Tom Friedman Gets One Right

Maybe this needs to be filed under the “even a stopped clock is right twice a day” department, but Tom Friedman actually wrote an interesting and probative column a couple days ago about what’s going on with the falling price of oil, and I’m still picking myself up off the floor in amazement. Here are the three key paragraphs:

Is it just my imagination or is there a global oil war underway pitting the United States and Saudi Arabia on one side against Russia and Iran on the other? One can’t say for sure whether the American-Saudi oil alliance is deliberate or a coincidence of interests, but, if it is explicit, then clearly we’re trying to do to President Vladimir Putin of Russia and Iran’s supreme leader, Ayatollah Ali Khamenei, exactly what the Americans and Saudis did to the last leaders of the Soviet Union: pump them to death — bankrupt them by bringing down the price of oil to levels below what both Moscow and Tehran need to finance their budgets. . .
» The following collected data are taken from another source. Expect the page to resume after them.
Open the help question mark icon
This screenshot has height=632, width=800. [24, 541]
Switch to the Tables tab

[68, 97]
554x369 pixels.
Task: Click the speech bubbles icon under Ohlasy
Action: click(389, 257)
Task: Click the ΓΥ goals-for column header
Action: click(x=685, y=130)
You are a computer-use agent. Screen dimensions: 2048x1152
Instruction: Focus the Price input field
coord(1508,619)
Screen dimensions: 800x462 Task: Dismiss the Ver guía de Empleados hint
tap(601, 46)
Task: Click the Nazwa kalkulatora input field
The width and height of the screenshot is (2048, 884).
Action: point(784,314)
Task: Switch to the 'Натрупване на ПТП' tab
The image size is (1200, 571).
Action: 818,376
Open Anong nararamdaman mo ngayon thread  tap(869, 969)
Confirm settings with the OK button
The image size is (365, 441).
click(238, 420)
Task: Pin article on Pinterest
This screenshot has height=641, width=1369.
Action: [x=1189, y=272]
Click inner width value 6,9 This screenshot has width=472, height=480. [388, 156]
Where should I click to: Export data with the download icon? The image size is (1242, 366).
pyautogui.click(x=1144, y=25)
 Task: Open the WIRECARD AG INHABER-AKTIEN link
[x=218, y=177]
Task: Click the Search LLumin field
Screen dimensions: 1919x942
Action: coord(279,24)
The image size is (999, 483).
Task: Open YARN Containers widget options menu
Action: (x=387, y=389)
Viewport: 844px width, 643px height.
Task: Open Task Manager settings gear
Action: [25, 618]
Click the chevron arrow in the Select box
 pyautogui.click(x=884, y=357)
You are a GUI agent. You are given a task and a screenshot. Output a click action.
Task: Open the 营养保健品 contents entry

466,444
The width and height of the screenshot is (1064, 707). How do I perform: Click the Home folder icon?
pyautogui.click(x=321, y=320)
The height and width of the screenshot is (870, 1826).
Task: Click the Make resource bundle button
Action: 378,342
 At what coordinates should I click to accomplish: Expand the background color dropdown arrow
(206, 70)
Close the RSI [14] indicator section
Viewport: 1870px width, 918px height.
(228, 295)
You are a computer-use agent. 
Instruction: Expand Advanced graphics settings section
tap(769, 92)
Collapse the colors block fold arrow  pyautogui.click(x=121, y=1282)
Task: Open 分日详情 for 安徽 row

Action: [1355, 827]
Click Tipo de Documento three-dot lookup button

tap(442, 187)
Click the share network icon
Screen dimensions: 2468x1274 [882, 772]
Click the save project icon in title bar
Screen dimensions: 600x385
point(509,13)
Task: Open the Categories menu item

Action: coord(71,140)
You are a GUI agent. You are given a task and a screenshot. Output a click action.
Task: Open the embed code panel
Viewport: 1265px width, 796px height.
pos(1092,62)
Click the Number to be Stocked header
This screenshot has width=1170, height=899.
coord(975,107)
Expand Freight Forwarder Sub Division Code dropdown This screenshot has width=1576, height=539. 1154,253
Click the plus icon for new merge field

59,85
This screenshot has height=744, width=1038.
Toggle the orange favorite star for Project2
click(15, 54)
The Russians have noticed. How could they not? They’ve seen this play before. The Russian newspaper Pravda published an article on April 3 with the headline, “Obama Wants Saudi Arabia to Destroy Russian Economy.” It said: “There is a precedent [for] such joint action that caused the collapse of the U.S.S.R. In 1985, the Kingdom dramatically increased oil production from 2 million to 10 million barrels per day, dropping the price from $32 to $10 per barrel. [The] U.S.S.R. began selling some batches at an even lower price, about $6 per barrel. Saudi Arabia [did not lose] anything, because when prices fell by 3.5 times [Saudi] production increased fivefold. The planned economy of the Soviet Union was not able to cope with falling export revenues, and this was one of the reasons for the collapse of the U.S.S.R.”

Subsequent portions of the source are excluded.